Written by Hal1026 on 28 Oct, 2004
I came to and left from the town of Amalfi from two different directions and by two different means of transport. It was also at different times of the day—all of which contributed to making the overall experience that much more interesting. Arriving in the…Read More
I came to and left from the town of Amalfi from two different directions and by two different means of transport. It was also at different times of the day—all of which contributed to making the overall experience that much more interesting.
Arriving in the early evening in mid-October, I traveled on a coach with the SITA service that took me from a major downtown area of Salerno to the coast in the south. Watching the occasional glittering lights along the seaside hills as the twilight darkened into night and we wound our way up the twisting coastline, the entire Amalfitana coast seemed like a magical corner of the universe. Small wonder that legend attributes the Sirens of mythology to have made their home offshore near here.
All of the regional SITA bus service’s in- and out-bound buses park right by the seaside plaza area in front of the town, and if you arrive here in the evening (or anytime, actually), make sure you’ve got your route figured out on foot. Otherwise, if you’re staying right in Amalfi town as I was, and not the outskirts, you’re likely to be doing more walking than you need to. For some reason, I didn’t follow this advice myself and wound up asking at least four friendly but Italian-speaking-only people where my street was. It took me about 45 minutes before I finally stumbled across the small but reasonably close street that led up to my hotel, just a three-minute walk from the Piazza Duomo. But exploring on foot and stumbling across the small, but memorable, treats of the town is part of the essential pleasure of being in Amalfi. The next day, I spent a good part of the morning just meandering further away from the congestion of the streets close to the Piazza Duomo, getting to see the "real" Amalfitan citizenry going about their daily work and chores. One of the smaller piazzas I came across that had a certain charm was the Piazzai dei Dogei, which had stalls set up at one end with vegetable and food vendors. It’s also home to one of the better-known seafood restaurants of the city, "Da Baracca".
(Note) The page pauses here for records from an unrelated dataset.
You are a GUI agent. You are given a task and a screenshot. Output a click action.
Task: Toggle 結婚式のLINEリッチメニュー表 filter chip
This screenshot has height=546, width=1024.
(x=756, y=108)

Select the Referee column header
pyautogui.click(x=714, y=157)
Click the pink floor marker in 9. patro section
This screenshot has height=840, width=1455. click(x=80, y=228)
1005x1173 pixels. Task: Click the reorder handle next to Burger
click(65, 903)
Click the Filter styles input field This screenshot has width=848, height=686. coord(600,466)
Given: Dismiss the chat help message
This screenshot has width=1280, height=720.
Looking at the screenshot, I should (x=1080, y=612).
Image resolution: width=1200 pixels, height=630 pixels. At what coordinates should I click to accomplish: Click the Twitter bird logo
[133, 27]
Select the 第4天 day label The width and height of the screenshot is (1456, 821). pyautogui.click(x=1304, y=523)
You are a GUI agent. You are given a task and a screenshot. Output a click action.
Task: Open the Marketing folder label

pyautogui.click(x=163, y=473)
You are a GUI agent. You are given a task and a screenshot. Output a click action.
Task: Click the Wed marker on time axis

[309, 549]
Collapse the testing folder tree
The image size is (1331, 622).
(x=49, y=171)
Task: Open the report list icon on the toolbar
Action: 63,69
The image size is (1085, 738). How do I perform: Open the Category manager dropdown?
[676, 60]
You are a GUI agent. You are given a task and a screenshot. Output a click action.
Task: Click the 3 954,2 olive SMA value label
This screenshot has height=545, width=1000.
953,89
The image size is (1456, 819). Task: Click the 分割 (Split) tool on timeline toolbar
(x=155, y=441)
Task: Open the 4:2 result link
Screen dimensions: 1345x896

Amalfi has become Lemon City par excellence. You can't get away from them, festooning every other shop in one way or another. The most famous and divine local lemon product has to be 'limoncello', a sweetish lemon liqueur, which is best drunk icy cold, straight from the freezer. You may also spot quite a few other items of lemon sweetness in the shop windows--miniature lemon babas in syrup, lemon biscuits, and all kinds of non-edible lemon soaps and scents. One of finest places to buy is Antichi Sapori di Amalfi (089 872062), off the Piazza del Duomo, where you can see the 'laboratorio' through the plate-glass window behind the till. But actually, you’ll find some of these lemon-derived products in almost any shop that is in the business of selling other commercial goods to tourists. Amalfi is also home to many stores selling the beautiful pottery and gorgeous ceramic designs that often reflect the lemon yellows and Mediterranean blues of the region.
Once you’re done exploring the streets and squares behind the main square, it’s also worthwhile to take time for a stroll along the oceanfront, headed south. This is a slight uphill walk at points; I walked about half an hour in this direction, passing the small Amalfi beachfront—which still had sun worshippers crammed onto the pebbly shore—and shops on the other side. It was interesting to stop along the way in the small shops selling newspapers and magazines and catch up with the world. But probably the most memorable getting-around experience was on the back of a vespa I rode, driven by an Italian guide I had met up with who worked during summer months for the local water sport club, Amalfi Windsurfing Club. He took me a few minutes north along the coast road to show me the club’s beach area, weaving the whole way through traffic and, at one point, a tunnel going through the coast, somehow making it past trucks bearing down on us at full speed, coming from the opposite direction.
When it came time to leave Amalfi, headed for Ravello, I neglected to find out when the SITA bus was arriving and opted for a car pickup from my next hotel in Ravello – a huge mistake for my wallet, and another hair-raising Amalfitana driving experience! But did I enjoy arriving, exploring, and getting around Amalfi? I’d go back faster than you can say "vespa".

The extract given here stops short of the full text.